◆ **RECORD EXTRACTS**
..........

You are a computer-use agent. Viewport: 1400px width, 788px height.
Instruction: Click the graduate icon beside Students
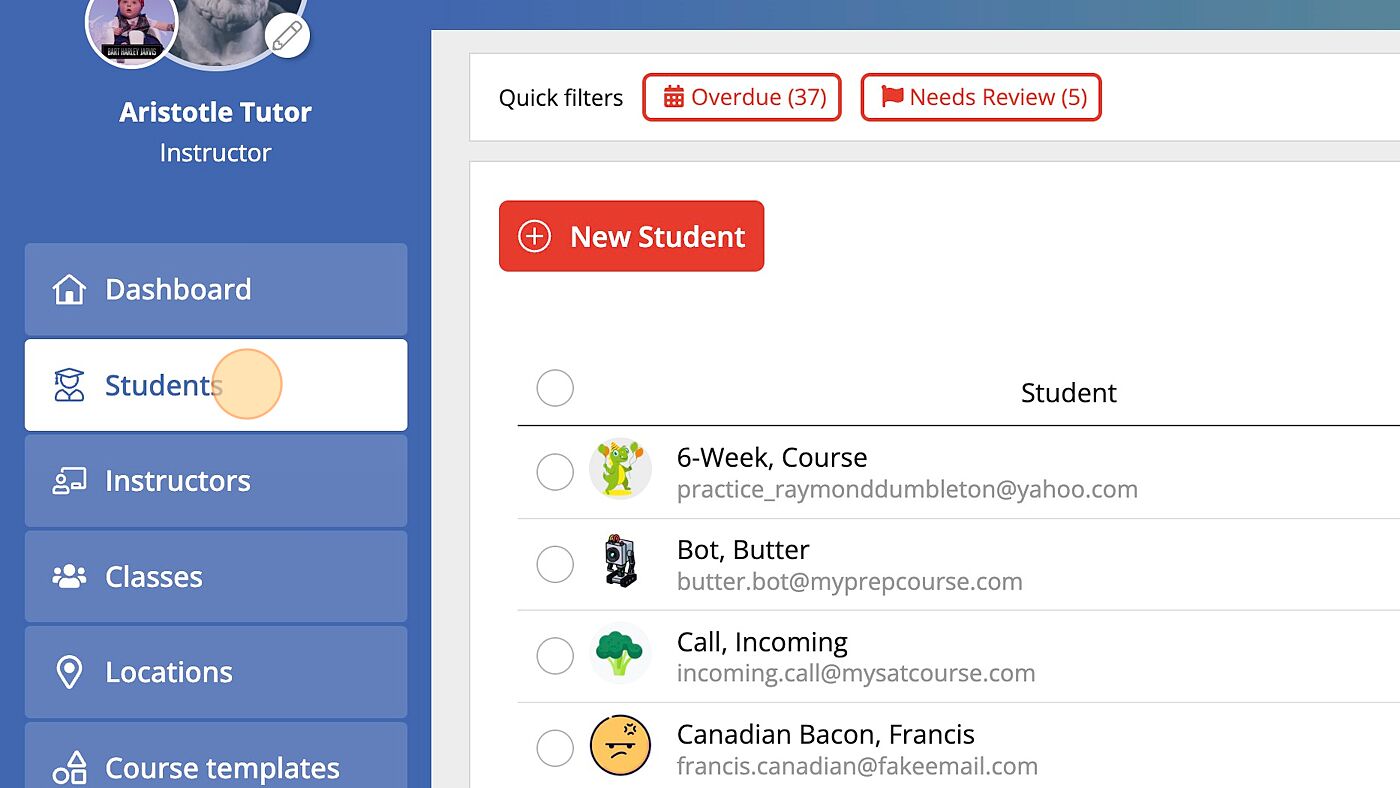[69, 385]
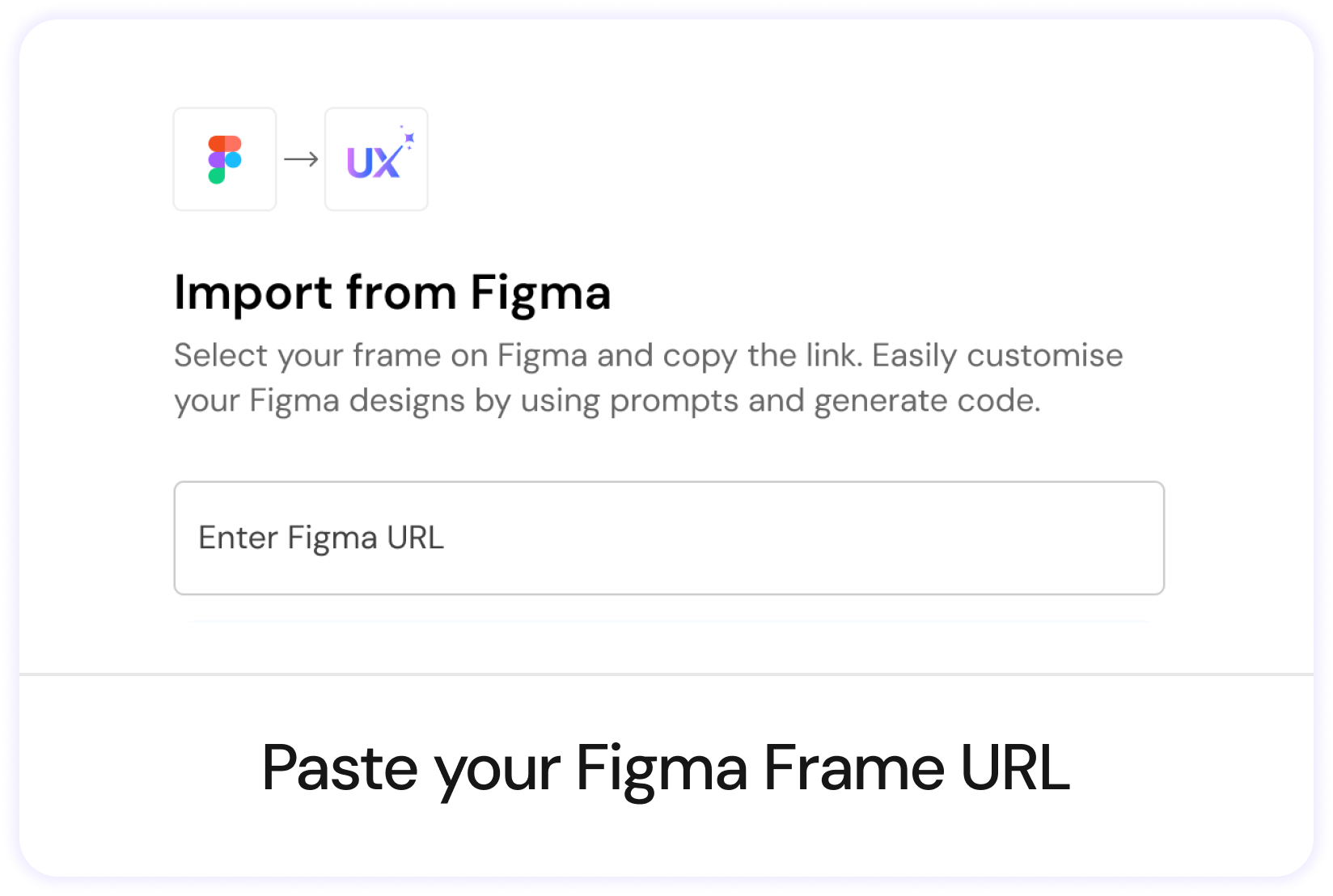The width and height of the screenshot is (1333, 896).
Task: Click the red-orange top of Figma logo
Action: [x=225, y=143]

..........

Copy every line above word for word and exclude the pictures.

You are a computer-use agent. Viewport: 1400px width, 788px height.
Instruction: Click the graduate icon beside Students
[69, 385]
The width and height of the screenshot is (1333, 896).
Task: Click the red-orange top of Figma logo
Action: [x=225, y=143]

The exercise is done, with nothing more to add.